(Task statement)
Without including any pictures, please copy every entry below exactly.

(Data excerpts)

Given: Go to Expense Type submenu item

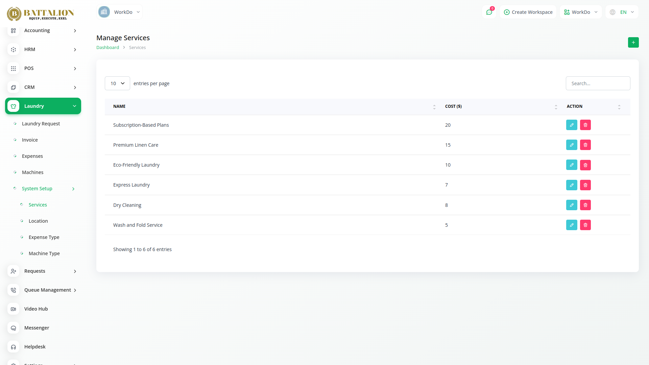Looking at the screenshot, I should click(44, 237).
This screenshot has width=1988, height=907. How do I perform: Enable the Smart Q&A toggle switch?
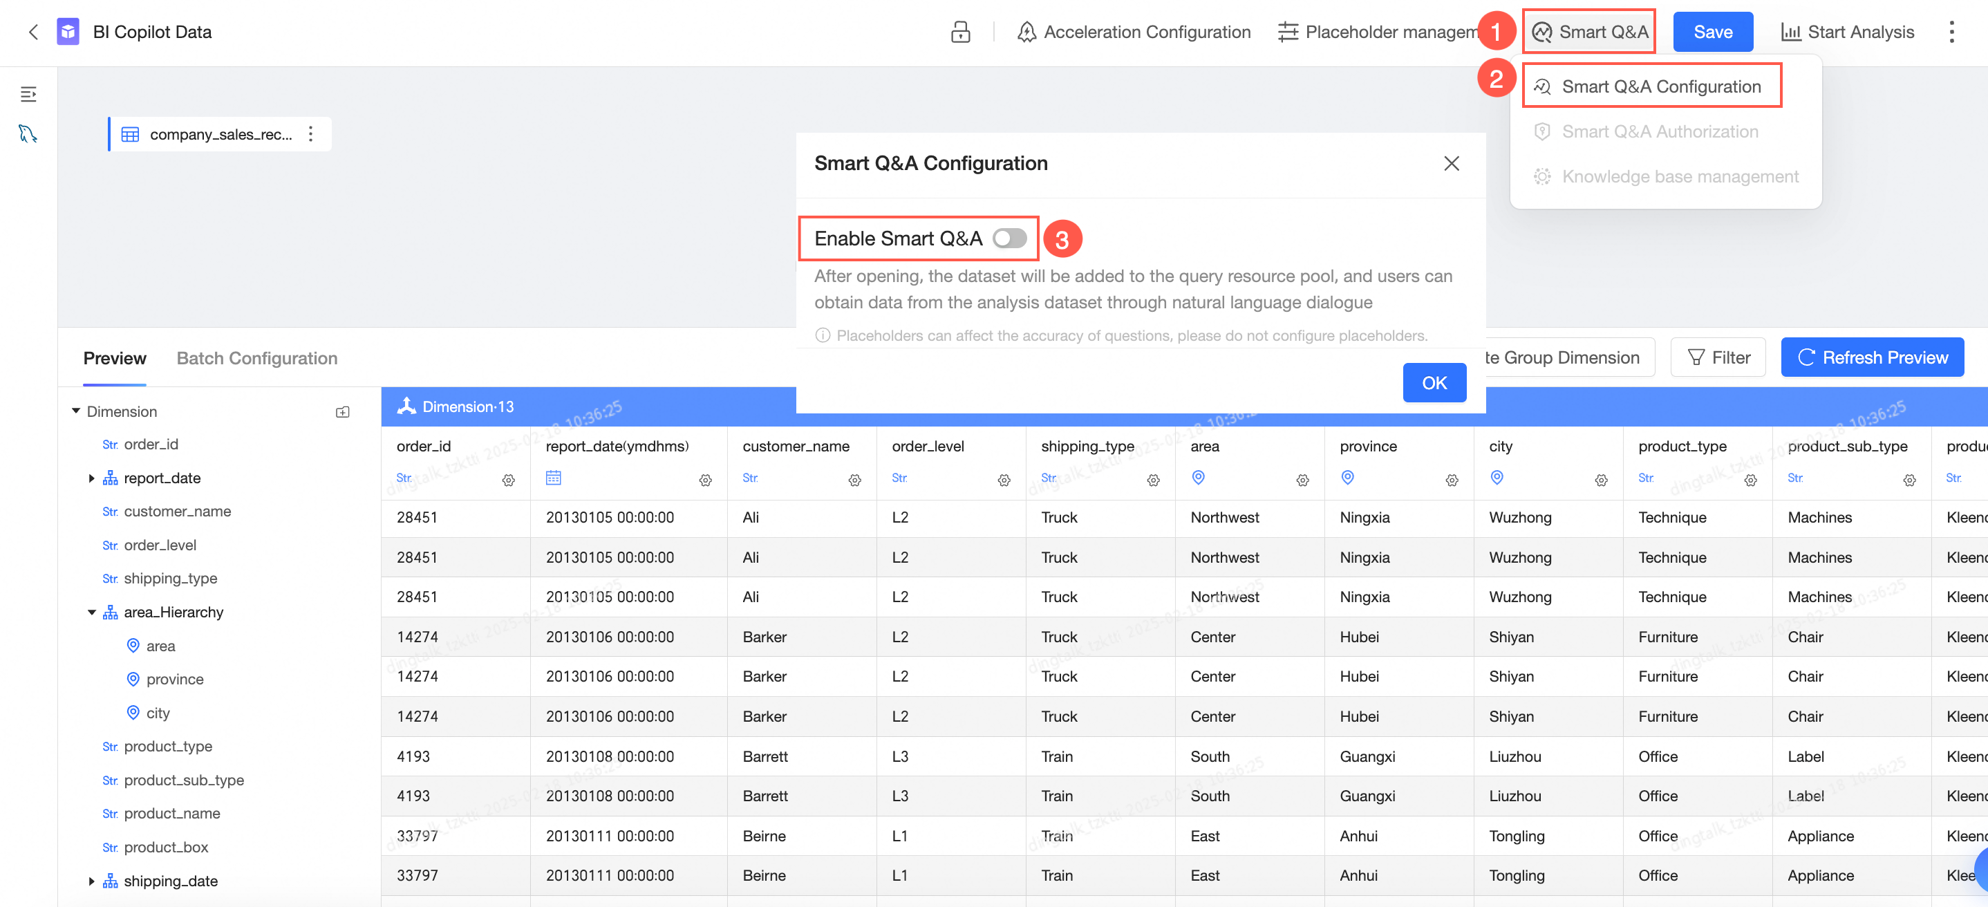1009,239
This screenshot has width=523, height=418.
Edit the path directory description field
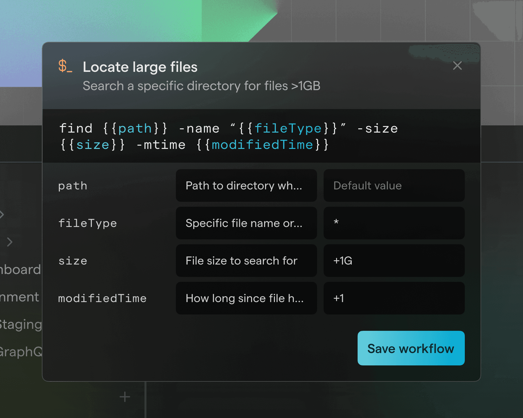pyautogui.click(x=246, y=185)
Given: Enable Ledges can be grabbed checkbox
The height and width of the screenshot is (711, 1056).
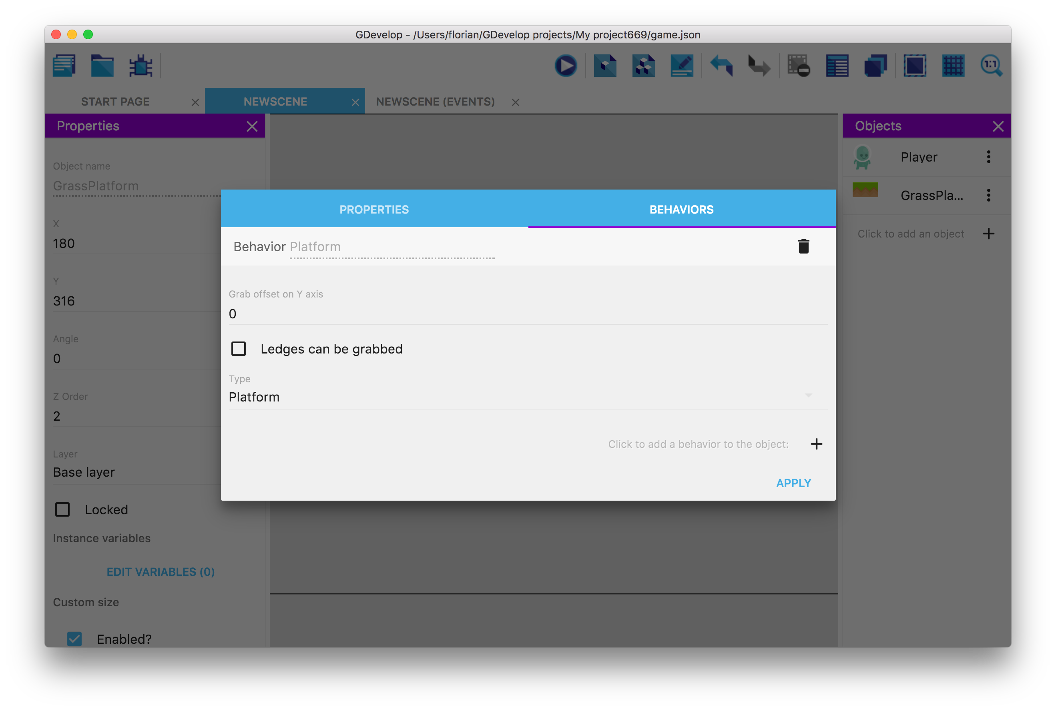Looking at the screenshot, I should (x=239, y=349).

(Result)
Given: Go to Expense Type submenu item

Looking at the screenshot, I should click(44, 237).
This screenshot has width=1988, height=907. How do I perform: Enable the Smart Q&A toggle switch?
1009,239
This screenshot has width=523, height=418.
Edit the path directory description field
pyautogui.click(x=246, y=185)
Given: Enable Ledges can be grabbed checkbox
The height and width of the screenshot is (711, 1056).
Looking at the screenshot, I should (x=239, y=349).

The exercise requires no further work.